Jusqu'ici, tant dans les régions qu'au sein du CCPRF, le sujet a été à peine effleuré. Pour certains élus, l'idée d'une concertation avec la direction régionale des affaires sanitaires et sociales (DRASS) pour étudier le passage de relais commence tout juste à prendre forme. « Nous en sommes pour l'instant à organiser des réunions pratico-pratiques sur la façon d'évaluer les besoins, les masses financières que représentent les formations, les effectifs, le travail d'agrément... », précise Maureen Mazar, responsable du pôle social de la DRASS d'Ile-de-France.
Les régions se sont en fait investies en priorité sur les dossiers - qu'elles connaissent mieux - des missions locales et du développement de la formation professionnelle des adultes, qui devraient également entrer dans leur giron avec la décentralisation. Plusieurs des élus régionaux de gauche jouent carrément le statu quo politique : « Pour l'instant, nous ne nous prononçons pas sur un texte qui n'a pas encore été mis en discussion au Parlement, même si nous sommes obligés d'intégrer cette problématique dans la préparation des budgets », commente Claudine Carin, vice-présidente (PC) chargée de la formation permanente dans le Nord-Pas-de-Calais. L'Aquitaine, autre région concentrant un important effectif d'étudiants, adopte la même position : « Nous ne sommes pas opposés à une décentralisation jouant le jeu de la proximité, mais celle-ci n'a pas été suffisamment pensée dans la concertation », souligne Janine Jarnac, vice- présidente (PS) chargée de la formation professionnelle au conseil régional d'Aquitaine, ancienne présidente du CCPRF, qui a démissionné de ce poste au motif que cette instance n'était plus consultée. D'autant, estime l'élue, que ce transfert signifie ni plus ni moins que « l'abandon d'une politique de formation qui reposait sur la responsabilité de l'Etat en matière de solidarité nationale ».

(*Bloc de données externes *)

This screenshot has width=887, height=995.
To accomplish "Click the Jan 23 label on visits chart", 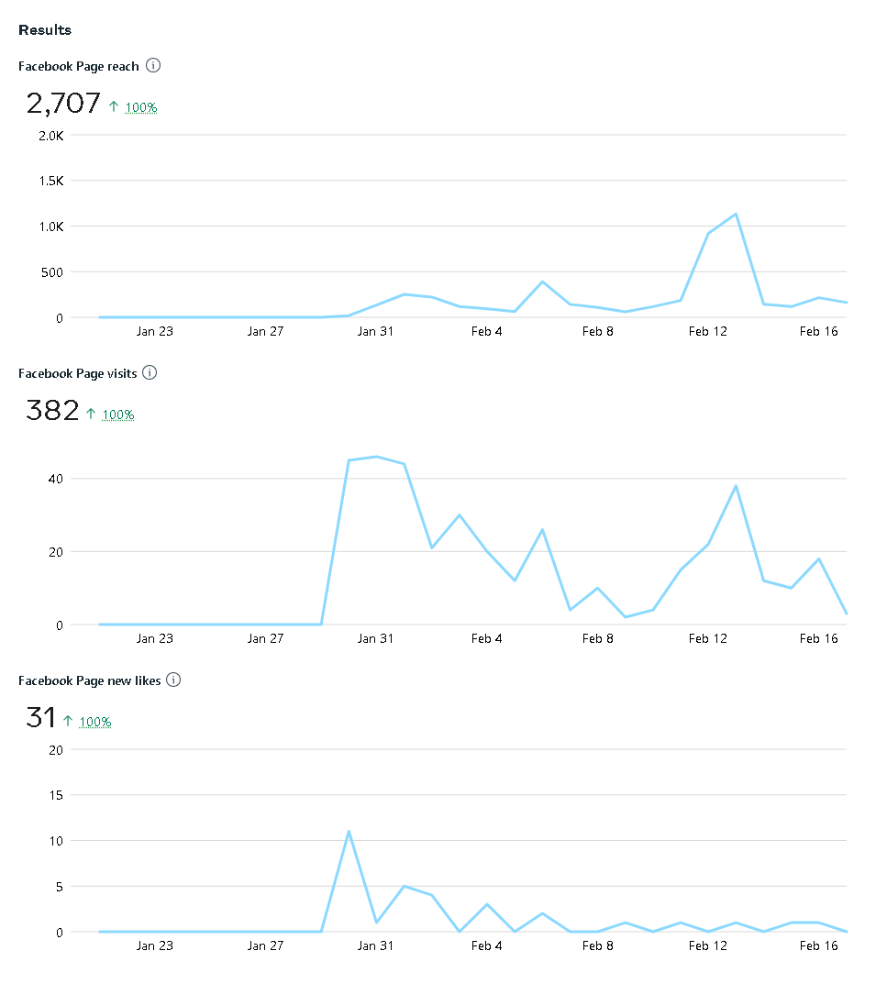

Le projet de loi « relatif aux responsabilités locales », non encore discuté au Parlement et dont beaucoup de dispositions doivent être précisées par décret, suscite en tout état de cause de nombreuses interrogations parmi les acteurs de l'action sociale. Qui, sans être opposés au principe même de la décentralisation, redoutent un démantèlement du dispositif de formation. De fait, la version actuelle du texte raye d'un trait de plume l'existence du schéma national des formations sociales, créé en 1998 afin de doter l'Etat d'un « véritable cadre d'orientation au service d'une politique de qualification des travailleurs sociaux et d'accompagnement des politiques sociales ». Il appartiendra désormais aux régions de définir les besoins au sein du schéma régional prévisionnel des formations prévu par le code de l'éducation, et non à l'intérieur des schémas régionaux élaborés sous la responsabilité des directions régionales des affaires sanitaires et sociales. « Comment passer d'une politique nationale décidée par l'administration centrale à une politique locale éclatée en modèles régionaux ? », s'inquiète Christian Chassériaud, président de l'Association française des organismes de formation et de recherche en travail social (Aforts). « Les formations en travail social n'ont de sens que si elles sont liées à une définition des politiques sociales. On ne sait pas quels outils de formation les conseils généraux souhaiteront avoir. Cela dépendra de la façon dont ils s'approprieront le travail socail », estime-t-il (2). Le Groupement national des instituts du travail social (GNI) demande également que le gouvernement mette en place des outils de régulation : « Nous souhaitons que certains chapitres du projet de loi continuent de faire l'objet d'un travail commun Etat-région », précise son président, Hugues Dublineau. A la direction générale de l'action sociale (DGAS), on se veut rassurant. Pas question de démanteler le dispositif de formation, se défend-on. Et l'on indique que le Conseil supérieur du travail social (CSTS) devra réfléchir à l'après- schéma national et veiller aux orientations nationales de la formation. On connaît malheureusement la faiblesse des moyens de cette instance...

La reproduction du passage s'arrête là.